▸ **Description of the task**
One part of the entries below is wanted: the lines from the one containing "Instruction: Open About" through the one containing "Given: Open the top Videos menu item". Write those out exactly and nothing else.

Stored items:
+++
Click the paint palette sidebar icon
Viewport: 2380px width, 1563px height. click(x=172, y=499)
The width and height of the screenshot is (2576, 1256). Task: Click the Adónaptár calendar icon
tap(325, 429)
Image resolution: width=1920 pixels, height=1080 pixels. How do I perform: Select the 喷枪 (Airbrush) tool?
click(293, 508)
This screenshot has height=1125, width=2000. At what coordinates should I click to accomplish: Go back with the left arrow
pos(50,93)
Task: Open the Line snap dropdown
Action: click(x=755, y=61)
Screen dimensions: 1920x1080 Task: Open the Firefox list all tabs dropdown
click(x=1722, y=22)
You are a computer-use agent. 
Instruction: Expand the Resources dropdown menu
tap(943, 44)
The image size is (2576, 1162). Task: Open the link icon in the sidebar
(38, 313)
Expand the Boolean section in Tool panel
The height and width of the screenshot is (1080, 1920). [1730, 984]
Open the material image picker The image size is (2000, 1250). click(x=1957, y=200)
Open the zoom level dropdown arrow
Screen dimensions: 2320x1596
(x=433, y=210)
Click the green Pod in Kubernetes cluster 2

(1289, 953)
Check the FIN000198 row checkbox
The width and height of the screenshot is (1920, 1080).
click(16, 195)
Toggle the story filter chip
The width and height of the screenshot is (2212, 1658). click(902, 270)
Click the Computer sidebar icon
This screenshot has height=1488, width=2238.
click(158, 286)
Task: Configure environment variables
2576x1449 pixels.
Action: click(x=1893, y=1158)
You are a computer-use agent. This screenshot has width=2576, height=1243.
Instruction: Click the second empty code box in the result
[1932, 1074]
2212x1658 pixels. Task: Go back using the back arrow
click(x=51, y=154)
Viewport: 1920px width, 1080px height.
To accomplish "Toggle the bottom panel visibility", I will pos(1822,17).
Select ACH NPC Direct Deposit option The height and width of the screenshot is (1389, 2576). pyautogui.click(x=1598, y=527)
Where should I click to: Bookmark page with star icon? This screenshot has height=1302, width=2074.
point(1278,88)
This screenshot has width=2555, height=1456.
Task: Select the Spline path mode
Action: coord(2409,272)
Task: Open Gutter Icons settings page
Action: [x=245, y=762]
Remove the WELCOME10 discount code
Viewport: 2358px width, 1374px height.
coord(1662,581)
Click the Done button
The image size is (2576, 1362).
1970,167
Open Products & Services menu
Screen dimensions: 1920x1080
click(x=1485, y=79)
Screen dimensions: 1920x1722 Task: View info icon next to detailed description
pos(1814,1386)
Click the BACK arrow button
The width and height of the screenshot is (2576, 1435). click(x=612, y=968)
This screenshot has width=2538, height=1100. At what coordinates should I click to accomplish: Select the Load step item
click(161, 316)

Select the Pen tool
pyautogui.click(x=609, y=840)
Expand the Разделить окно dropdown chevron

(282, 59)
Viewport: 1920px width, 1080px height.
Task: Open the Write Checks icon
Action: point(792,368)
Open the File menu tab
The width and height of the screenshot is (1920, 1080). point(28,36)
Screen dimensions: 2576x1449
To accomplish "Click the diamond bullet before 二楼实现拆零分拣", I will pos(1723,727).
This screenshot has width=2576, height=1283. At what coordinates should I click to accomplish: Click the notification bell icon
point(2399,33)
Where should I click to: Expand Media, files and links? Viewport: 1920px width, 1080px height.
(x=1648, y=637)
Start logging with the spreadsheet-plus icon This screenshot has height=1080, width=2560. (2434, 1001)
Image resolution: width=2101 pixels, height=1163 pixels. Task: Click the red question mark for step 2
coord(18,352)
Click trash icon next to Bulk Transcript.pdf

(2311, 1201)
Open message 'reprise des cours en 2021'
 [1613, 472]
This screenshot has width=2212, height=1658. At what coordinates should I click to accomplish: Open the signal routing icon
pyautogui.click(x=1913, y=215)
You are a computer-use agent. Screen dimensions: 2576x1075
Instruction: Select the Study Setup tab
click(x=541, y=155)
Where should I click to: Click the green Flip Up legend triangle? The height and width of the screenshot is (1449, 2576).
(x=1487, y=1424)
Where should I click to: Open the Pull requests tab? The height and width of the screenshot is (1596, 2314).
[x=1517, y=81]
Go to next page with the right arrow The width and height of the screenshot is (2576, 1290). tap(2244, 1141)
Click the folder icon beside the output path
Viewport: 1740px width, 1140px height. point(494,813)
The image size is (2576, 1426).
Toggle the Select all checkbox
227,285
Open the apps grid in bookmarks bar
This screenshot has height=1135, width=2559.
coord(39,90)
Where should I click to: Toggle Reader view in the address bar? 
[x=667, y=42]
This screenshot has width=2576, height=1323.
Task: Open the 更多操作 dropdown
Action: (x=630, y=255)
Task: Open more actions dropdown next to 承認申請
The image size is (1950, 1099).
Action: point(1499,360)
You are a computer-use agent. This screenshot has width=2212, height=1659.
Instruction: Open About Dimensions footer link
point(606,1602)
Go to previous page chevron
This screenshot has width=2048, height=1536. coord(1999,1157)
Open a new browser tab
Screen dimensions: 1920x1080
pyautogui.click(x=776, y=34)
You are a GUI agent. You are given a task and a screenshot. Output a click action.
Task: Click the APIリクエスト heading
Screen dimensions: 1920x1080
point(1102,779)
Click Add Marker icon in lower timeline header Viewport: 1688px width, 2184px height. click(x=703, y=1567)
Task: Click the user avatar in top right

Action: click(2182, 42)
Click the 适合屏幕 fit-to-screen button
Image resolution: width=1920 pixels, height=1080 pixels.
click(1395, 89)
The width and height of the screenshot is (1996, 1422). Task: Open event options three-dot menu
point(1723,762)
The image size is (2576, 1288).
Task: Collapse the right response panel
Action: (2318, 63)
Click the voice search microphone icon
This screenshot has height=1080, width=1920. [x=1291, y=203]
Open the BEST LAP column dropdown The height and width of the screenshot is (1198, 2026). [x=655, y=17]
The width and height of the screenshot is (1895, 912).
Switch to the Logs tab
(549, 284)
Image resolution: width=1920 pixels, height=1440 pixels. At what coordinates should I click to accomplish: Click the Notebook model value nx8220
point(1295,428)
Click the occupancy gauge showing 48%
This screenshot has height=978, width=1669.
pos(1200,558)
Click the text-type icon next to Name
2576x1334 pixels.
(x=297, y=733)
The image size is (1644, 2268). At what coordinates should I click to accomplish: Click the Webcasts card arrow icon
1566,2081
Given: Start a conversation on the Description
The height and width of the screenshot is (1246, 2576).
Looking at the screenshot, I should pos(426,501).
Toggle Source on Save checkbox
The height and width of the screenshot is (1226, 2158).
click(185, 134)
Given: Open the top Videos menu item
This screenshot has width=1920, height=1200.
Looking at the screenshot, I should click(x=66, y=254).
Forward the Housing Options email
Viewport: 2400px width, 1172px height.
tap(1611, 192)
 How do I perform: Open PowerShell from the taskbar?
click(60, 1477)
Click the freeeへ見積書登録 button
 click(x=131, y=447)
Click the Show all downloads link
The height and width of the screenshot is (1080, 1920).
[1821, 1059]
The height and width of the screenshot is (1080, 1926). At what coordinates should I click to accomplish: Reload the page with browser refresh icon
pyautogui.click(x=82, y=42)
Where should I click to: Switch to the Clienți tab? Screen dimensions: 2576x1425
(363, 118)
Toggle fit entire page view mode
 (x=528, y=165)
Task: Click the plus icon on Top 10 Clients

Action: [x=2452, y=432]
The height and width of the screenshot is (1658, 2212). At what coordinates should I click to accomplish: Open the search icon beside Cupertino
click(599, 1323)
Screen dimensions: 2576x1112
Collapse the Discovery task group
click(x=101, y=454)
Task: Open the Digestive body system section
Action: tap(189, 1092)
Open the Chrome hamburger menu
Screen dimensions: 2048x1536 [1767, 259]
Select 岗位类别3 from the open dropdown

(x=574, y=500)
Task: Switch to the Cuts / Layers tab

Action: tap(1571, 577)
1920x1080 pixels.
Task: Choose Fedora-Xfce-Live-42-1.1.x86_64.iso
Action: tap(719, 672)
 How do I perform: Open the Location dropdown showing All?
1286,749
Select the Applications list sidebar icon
+++
▸ **Your solution**
Instruction: Open About Dimensions footer link
point(606,1602)
Go to previous page chevron
This screenshot has width=2048, height=1536. coord(1999,1157)
Open a new browser tab
Screen dimensions: 1920x1080
pyautogui.click(x=776, y=34)
You are a GUI agent. You are given a task and a screenshot. Output a click action.
Task: Click the APIリクエスト heading
Screen dimensions: 1920x1080
point(1102,779)
Click Add Marker icon in lower timeline header Viewport: 1688px width, 2184px height. click(x=703, y=1567)
Task: Click the user avatar in top right

Action: click(2182, 42)
Click the 适合屏幕 fit-to-screen button
Image resolution: width=1920 pixels, height=1080 pixels.
click(1395, 89)
The width and height of the screenshot is (1996, 1422). Task: Open event options three-dot menu
point(1723,762)
The image size is (2576, 1288).
Task: Collapse the right response panel
Action: (2318, 63)
Click the voice search microphone icon
This screenshot has height=1080, width=1920. [x=1291, y=203]
Open the BEST LAP column dropdown The height and width of the screenshot is (1198, 2026). [x=655, y=17]
The width and height of the screenshot is (1895, 912).
Switch to the Logs tab
(549, 284)
Image resolution: width=1920 pixels, height=1440 pixels. At what coordinates should I click to accomplish: Click the Notebook model value nx8220
point(1295,428)
Click the occupancy gauge showing 48%
This screenshot has height=978, width=1669.
pos(1200,558)
Click the text-type icon next to Name
2576x1334 pixels.
(x=297, y=733)
The image size is (1644, 2268). At what coordinates should I click to accomplish: Click the Webcasts card arrow icon
1566,2081
Given: Start a conversation on the Description
The height and width of the screenshot is (1246, 2576).
Looking at the screenshot, I should pos(426,501).
Toggle Source on Save checkbox
The height and width of the screenshot is (1226, 2158).
click(185, 134)
Given: Open the top Videos menu item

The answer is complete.